Can a 2 year old do karate?

A 2 year typically has the motor skills needed to do the movements in karate, such as punching, kicking, blocking, running, and jumping. Certain karate schools have a toddlers program whereas others will only have a kids class. So, you’ll need to see if there’s one that offers it in your local area.

You could also go through online karate lessons with your child as a fun activity. Or your older kids, playmates, and/or cousins could do it with them if you play the lessons on the TV. 

Most online courses are geared towards adults but classes offered by websites like Karate Lessons Online have a curriculum for all ages.

Physically, there aren’t many limitations that a 2-year-old has other than they are less coordinated. So, it can take them a little longer to learn the moves. 

An older child by comparison will have better balance and has more ‘physical intelligence’ because they’ve been walking, running, and playing for longer than a 2-year-old.

2 years olds are also typically still in diapers, which can be a bit more difficult logistically. But nothing out of the ordinary, and a toddler’s class will be used to that. 

At the age of 2 is around the age that children begin talking. But, even if they don’t yet it’s easy for them to understand, ‘do this and to copy what the bigger kids, the children their age, and the instructor are doing.

Should I put my kid in karate?

Having children engage in a sport is very healthy for them, and develops their social skills, as well as, values such as discipline, patience, and diligence. However, it’s important to get to know the karate school in-depth, as each has its own culture. 

Some schools can have a bully culture, which will be detrimental to your child. And might not be apparent at first glance. It’s a good idea to sit in a few classes so that you’re not just getting their best behavior. 

There are also many other martial arts or sports that children can ultimately do. And there is no one best sport.
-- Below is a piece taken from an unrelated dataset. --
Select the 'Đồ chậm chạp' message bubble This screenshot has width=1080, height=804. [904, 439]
As you may be aware, children have different temperaments and may be better suited to different sports and martial arts.

For example, an outgoing extroverted child who likes to ruff and tumble might be better suited to wrestling, American football, or rugby.
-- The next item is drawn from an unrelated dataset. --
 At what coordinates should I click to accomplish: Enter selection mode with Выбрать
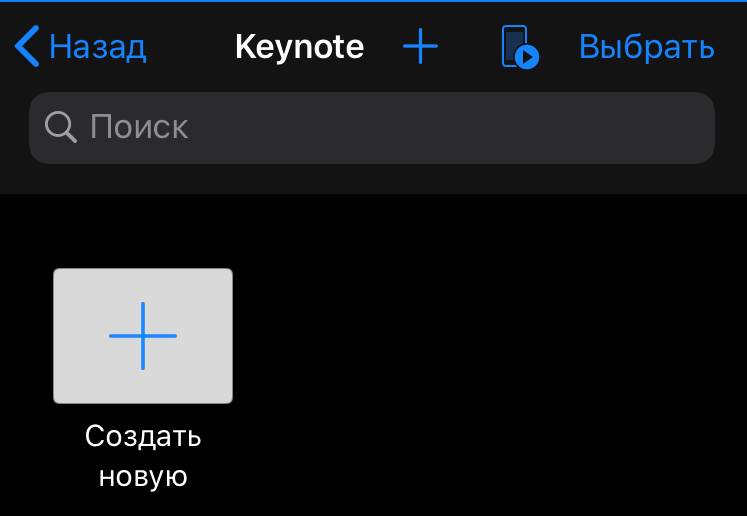tap(646, 47)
Whereas, a more reserved shy child might be better suited to golf, or archery. Shy children are typically more introverted, intelligent, and like to spend time alone. So, individual sports are typically better suited to their personality, and they’ll enjoy them more.

Will karate make my child more aggressive?

There is no evidence to suggest that a child that trains karate will be more aggressive. According to Kidsmartialarts.com, learning karate decreases aggression. And there is a lot of anecdotal evidence to support this fact. Karate schools in general have a culture of treating people with kindness and respect. 

I haven’t been able to find any studies that have looked specifically at this phenomenon, but based on what I’ve observed at my martial arts gym, it appears that karate makes children less aggressive, and more friendly.

There was one study, quoted in a Psychology Today article, which said that there’s a link between punching pads and increased aggression. 

But, in my opinion, the results weren’t conclusive because they tested the participants immediately after they had been hitting the pads. 

And as a result, they would have been in a fighting mindset.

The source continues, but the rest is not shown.